# Dataset records
------------

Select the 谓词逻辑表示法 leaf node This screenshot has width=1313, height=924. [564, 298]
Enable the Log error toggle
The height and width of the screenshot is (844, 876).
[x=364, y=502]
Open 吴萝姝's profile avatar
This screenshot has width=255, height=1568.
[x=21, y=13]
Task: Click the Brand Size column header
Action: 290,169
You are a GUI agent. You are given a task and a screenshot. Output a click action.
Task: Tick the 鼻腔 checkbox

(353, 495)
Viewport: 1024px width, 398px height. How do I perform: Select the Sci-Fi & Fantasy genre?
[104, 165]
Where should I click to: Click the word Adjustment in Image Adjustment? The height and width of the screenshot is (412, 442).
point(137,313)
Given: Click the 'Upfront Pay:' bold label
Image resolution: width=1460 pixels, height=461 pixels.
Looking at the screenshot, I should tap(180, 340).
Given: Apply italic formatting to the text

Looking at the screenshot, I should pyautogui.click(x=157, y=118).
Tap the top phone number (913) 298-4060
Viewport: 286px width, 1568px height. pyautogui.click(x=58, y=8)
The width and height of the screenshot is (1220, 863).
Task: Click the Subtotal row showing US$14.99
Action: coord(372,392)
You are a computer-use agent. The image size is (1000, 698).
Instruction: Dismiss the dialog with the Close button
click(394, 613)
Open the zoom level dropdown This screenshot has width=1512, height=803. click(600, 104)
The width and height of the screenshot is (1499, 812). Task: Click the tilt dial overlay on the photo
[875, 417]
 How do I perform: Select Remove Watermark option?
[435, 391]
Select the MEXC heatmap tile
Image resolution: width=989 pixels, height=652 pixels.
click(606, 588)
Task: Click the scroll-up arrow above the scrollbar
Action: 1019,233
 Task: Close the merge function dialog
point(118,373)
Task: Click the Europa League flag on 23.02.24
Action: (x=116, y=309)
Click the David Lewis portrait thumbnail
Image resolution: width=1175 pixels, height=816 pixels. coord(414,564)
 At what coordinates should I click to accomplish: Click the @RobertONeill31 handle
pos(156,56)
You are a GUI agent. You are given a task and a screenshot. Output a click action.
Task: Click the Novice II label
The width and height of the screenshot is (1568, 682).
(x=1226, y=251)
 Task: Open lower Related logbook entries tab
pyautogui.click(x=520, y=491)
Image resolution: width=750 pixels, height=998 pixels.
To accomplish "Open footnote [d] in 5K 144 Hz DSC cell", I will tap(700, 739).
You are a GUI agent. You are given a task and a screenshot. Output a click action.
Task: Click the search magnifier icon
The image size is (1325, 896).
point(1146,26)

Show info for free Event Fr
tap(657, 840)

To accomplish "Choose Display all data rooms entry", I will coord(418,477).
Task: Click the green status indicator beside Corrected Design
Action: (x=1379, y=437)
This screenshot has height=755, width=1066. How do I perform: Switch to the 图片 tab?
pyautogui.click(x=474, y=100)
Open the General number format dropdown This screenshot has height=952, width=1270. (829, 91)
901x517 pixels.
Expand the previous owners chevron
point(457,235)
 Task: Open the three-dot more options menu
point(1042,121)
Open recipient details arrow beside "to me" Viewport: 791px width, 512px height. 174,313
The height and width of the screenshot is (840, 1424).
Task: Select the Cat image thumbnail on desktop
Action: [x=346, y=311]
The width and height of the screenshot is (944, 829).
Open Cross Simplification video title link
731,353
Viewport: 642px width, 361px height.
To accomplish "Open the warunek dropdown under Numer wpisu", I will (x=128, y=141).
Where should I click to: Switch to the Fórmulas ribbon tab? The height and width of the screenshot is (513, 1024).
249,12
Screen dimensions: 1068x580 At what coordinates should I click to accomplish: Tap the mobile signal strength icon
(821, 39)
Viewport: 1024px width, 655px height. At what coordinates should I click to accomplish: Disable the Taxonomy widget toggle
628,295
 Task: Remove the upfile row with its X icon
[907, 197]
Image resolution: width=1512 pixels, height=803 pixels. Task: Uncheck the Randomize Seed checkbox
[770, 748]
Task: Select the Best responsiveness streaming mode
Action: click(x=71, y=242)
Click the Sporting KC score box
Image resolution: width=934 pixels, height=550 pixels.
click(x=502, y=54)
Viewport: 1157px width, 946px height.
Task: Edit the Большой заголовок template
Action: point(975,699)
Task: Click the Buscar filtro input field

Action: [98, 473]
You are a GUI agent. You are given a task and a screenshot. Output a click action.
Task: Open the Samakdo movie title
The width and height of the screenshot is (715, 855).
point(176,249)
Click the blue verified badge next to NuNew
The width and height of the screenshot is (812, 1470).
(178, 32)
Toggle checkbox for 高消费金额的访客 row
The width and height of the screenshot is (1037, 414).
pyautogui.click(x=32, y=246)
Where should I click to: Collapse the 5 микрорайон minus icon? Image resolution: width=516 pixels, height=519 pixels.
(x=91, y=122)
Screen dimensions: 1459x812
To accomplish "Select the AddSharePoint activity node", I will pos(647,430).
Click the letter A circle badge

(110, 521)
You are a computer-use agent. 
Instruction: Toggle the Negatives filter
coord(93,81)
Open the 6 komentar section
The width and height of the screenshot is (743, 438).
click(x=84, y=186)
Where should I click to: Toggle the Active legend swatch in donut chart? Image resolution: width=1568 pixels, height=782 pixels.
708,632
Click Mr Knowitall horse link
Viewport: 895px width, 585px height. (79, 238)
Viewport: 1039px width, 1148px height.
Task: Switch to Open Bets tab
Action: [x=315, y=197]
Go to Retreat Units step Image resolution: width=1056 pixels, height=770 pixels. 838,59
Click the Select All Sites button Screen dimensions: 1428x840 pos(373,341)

------------

Reproduce all of the data above word for word.

Select the 谓词逻辑表示法 leaf node This screenshot has width=1313, height=924. [564, 298]
Enable the Log error toggle
The height and width of the screenshot is (844, 876).
[x=364, y=502]
Open 吴萝姝's profile avatar
This screenshot has width=255, height=1568.
[x=21, y=13]
Task: Click the Brand Size column header
Action: 290,169
You are a GUI agent. You are given a task and a screenshot. Output a click action.
Task: Tick the 鼻腔 checkbox

(353, 495)
Viewport: 1024px width, 398px height. How do I perform: Select the Sci-Fi & Fantasy genre?
[104, 165]
Where should I click to: Click the word Adjustment in Image Adjustment? The height and width of the screenshot is (412, 442).
point(137,313)
Given: Click the 'Upfront Pay:' bold label
Image resolution: width=1460 pixels, height=461 pixels.
Looking at the screenshot, I should tap(180, 340).
Given: Apply italic formatting to the text

Looking at the screenshot, I should pyautogui.click(x=157, y=118).
Tap the top phone number (913) 298-4060
Viewport: 286px width, 1568px height. pyautogui.click(x=58, y=8)
The width and height of the screenshot is (1220, 863).
Task: Click the Subtotal row showing US$14.99
Action: coord(372,392)
You are a computer-use agent. The image size is (1000, 698).
Instruction: Dismiss the dialog with the Close button
click(394, 613)
Open the zoom level dropdown This screenshot has width=1512, height=803. click(600, 104)
The width and height of the screenshot is (1499, 812). Task: Click the tilt dial overlay on the photo
[875, 417]
 How do I perform: Select Remove Watermark option?
[435, 391]
Select the MEXC heatmap tile
Image resolution: width=989 pixels, height=652 pixels.
click(606, 588)
Task: Click the scroll-up arrow above the scrollbar
Action: 1019,233
 Task: Close the merge function dialog
point(118,373)
Task: Click the Europa League flag on 23.02.24
Action: (x=116, y=309)
Click the David Lewis portrait thumbnail
Image resolution: width=1175 pixels, height=816 pixels. coord(414,564)
 At what coordinates should I click to accomplish: Click the @RobertONeill31 handle
pos(156,56)
You are a GUI agent. You are given a task and a screenshot. Output a click action.
Task: Click the Novice II label
The width and height of the screenshot is (1568, 682).
(x=1226, y=251)
 Task: Open lower Related logbook entries tab
pyautogui.click(x=520, y=491)
Image resolution: width=750 pixels, height=998 pixels.
To accomplish "Open footnote [d] in 5K 144 Hz DSC cell", I will tap(700, 739).
You are a GUI agent. You are given a task and a screenshot. Output a click action.
Task: Click the search magnifier icon
The image size is (1325, 896).
point(1146,26)

Show info for free Event Fr
tap(657, 840)

To accomplish "Choose Display all data rooms entry", I will coord(418,477).
Task: Click the green status indicator beside Corrected Design
Action: (x=1379, y=437)
This screenshot has height=755, width=1066. How do I perform: Switch to the 图片 tab?
pyautogui.click(x=474, y=100)
Open the General number format dropdown This screenshot has height=952, width=1270. (829, 91)
901x517 pixels.
Expand the previous owners chevron
point(457,235)
 Task: Open the three-dot more options menu
point(1042,121)
Open recipient details arrow beside "to me" Viewport: 791px width, 512px height. 174,313
The height and width of the screenshot is (840, 1424).
Task: Select the Cat image thumbnail on desktop
Action: [x=346, y=311]
The width and height of the screenshot is (944, 829).
Open Cross Simplification video title link
731,353
Viewport: 642px width, 361px height.
To accomplish "Open the warunek dropdown under Numer wpisu", I will (x=128, y=141).
Where should I click to: Switch to the Fórmulas ribbon tab? The height and width of the screenshot is (513, 1024).
249,12
Screen dimensions: 1068x580 At what coordinates should I click to accomplish: Tap the mobile signal strength icon
(821, 39)
Viewport: 1024px width, 655px height. At what coordinates should I click to accomplish: Disable the Taxonomy widget toggle
628,295
 Task: Remove the upfile row with its X icon
[907, 197]
Image resolution: width=1512 pixels, height=803 pixels. Task: Uncheck the Randomize Seed checkbox
[770, 748]
Task: Select the Best responsiveness streaming mode
Action: click(x=71, y=242)
Click the Sporting KC score box
Image resolution: width=934 pixels, height=550 pixels.
click(x=502, y=54)
Viewport: 1157px width, 946px height.
Task: Edit the Большой заголовок template
Action: point(975,699)
Task: Click the Buscar filtro input field

Action: [98, 473]
You are a GUI agent. You are given a task and a screenshot. Output a click action.
Task: Open the Samakdo movie title
The width and height of the screenshot is (715, 855).
point(176,249)
Click the blue verified badge next to NuNew
The width and height of the screenshot is (812, 1470).
(178, 32)
Toggle checkbox for 高消费金额的访客 row
The width and height of the screenshot is (1037, 414).
pyautogui.click(x=32, y=246)
Where should I click to: Collapse the 5 микрорайон minus icon? Image resolution: width=516 pixels, height=519 pixels.
(x=91, y=122)
Screen dimensions: 1459x812
To accomplish "Select the AddSharePoint activity node", I will pos(647,430).
Click the letter A circle badge

(110, 521)
You are a computer-use agent. 
Instruction: Toggle the Negatives filter
coord(93,81)
Open the 6 komentar section
The width and height of the screenshot is (743, 438).
click(x=84, y=186)
Where should I click to: Toggle the Active legend swatch in donut chart? Image resolution: width=1568 pixels, height=782 pixels.
708,632
Click Mr Knowitall horse link
Viewport: 895px width, 585px height. (79, 238)
Viewport: 1039px width, 1148px height.
Task: Switch to Open Bets tab
Action: [x=315, y=197]
Go to Retreat Units step Image resolution: width=1056 pixels, height=770 pixels. 838,59
Click the Select All Sites button Screen dimensions: 1428x840 pos(373,341)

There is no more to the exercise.